Hij keerde terug naar de rafelranden van het Glasgow in de jaren van premier Margaret Thatcher, naar een wijk vol werkloze mijnwerkers, waar zijn moeder zich probeerde staande te houden.

“Hoe armer we waren, des te belangrijker vond mijn moeder het er goed uit te zien; het huis moest onberispelijk schoon zijn. Ook ontleende ze er een gevoel van eigenwaarde aan om goed gekleed te zijn. Daardoor waren we vaak overdressed en vielen we op in die wereld van werkloosheid en bekrompenheid, die geen ruimte liet voor zelfexpressie. Agnes was als een Glasgowse Elizabeth Taylor: geen gedwee vrouwtje, geen doorsnee echtgenote, maar met gebroken huwelijken. Ze had het hart op de tong, ze was mooi en vaak haar eigen noodlot. Maar terwijl Elizabeth Taylor daarom om werd vereerd, werd mijn moeder daarom met de nek aangekeken.”

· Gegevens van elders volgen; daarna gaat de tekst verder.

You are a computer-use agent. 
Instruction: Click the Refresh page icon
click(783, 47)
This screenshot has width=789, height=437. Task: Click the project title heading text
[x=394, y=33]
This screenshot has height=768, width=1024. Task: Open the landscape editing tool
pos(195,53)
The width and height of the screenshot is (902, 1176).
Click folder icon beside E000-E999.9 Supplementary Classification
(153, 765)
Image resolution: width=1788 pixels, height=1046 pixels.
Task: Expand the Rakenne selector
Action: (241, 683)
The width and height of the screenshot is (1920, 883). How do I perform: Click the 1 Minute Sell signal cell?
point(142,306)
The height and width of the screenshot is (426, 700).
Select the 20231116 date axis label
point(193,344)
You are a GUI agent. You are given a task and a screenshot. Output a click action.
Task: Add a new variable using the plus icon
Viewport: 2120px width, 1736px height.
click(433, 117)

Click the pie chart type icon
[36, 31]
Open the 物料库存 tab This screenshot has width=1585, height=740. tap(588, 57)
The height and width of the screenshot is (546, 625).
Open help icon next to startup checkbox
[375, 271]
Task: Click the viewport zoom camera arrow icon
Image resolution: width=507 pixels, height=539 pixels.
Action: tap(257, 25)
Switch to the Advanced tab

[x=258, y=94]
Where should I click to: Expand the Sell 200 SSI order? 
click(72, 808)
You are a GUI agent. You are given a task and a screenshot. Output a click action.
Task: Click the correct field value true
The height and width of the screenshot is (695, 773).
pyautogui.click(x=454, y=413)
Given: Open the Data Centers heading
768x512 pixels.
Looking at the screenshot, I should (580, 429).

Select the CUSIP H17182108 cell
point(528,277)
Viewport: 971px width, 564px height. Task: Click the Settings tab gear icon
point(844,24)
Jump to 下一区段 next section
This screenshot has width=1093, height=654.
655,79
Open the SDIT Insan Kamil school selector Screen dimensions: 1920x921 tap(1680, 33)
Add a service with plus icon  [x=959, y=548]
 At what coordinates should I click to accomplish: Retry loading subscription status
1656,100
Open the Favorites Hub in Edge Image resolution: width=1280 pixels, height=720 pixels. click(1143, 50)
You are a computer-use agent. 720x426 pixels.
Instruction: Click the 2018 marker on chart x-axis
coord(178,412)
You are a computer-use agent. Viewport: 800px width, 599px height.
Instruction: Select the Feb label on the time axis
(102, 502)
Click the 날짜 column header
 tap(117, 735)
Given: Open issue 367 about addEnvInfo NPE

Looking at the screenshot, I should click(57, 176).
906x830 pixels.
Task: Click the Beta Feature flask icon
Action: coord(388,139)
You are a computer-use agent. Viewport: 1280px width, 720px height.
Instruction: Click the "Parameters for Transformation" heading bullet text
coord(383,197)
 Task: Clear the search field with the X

Zijn roman gaat over schuldgevoel, over afwijzing. “En over hoop. Shuggie heeft altijd hoop: als hij maar genoeg van haar houdt, zal ze beter worden. Want zo gaat het, altijd zoek je naar manieren om te helpen; naar strategieën om haar van de drank af te houden. Want je maakt het je eigen probleem: je denkt dat het vanwege jou is, dat het over jou gaat. Terwijl ze dronk vanwege zichzelf, haar leven, haar eigen situatie.”

Maar bovenal, zegt Stuart, is het een liefdesverhaal, over de liefde van Shuggie en Agnes voor elkaar. “Een liefde die belachelijk werd gemaakt, want Shuggie was niet normaal en Agnes was niet zoals een katholieke moeder zou moeten zijn. Dat versterkte hun band alleen maar nog meer.”

Tijdens het schrijven besefte hij hoe trots hij op zijn moeder was en is – en dat hij dat niet hoeft te verbergen, dat hij zich daar niet voor hoeft te schamen omdat ze verslaafd was. “Ze was gekneusd en gebroken. Maar ze was ook ongelooflijk grappig, en intelligent. Agnes was te veel voor de wereld, zo leek het. Maar nee: de wereld was niet genoeg voor Agnes. En ze hoefde helemaal niet zo veel: een tuintje met rozen, dansen, bemind worden. Helemaal geen gekke dingen. Maar de wereld was te klein.”

Douglas Stuart, Shuggie Bain, Picador, €18,89. De Nederlandse ­vertaling van Inger Limburg en Lucie van Rooijen verschijnt op 26 januari bij Nieuw Amsterdam, €22,99, 448 blz.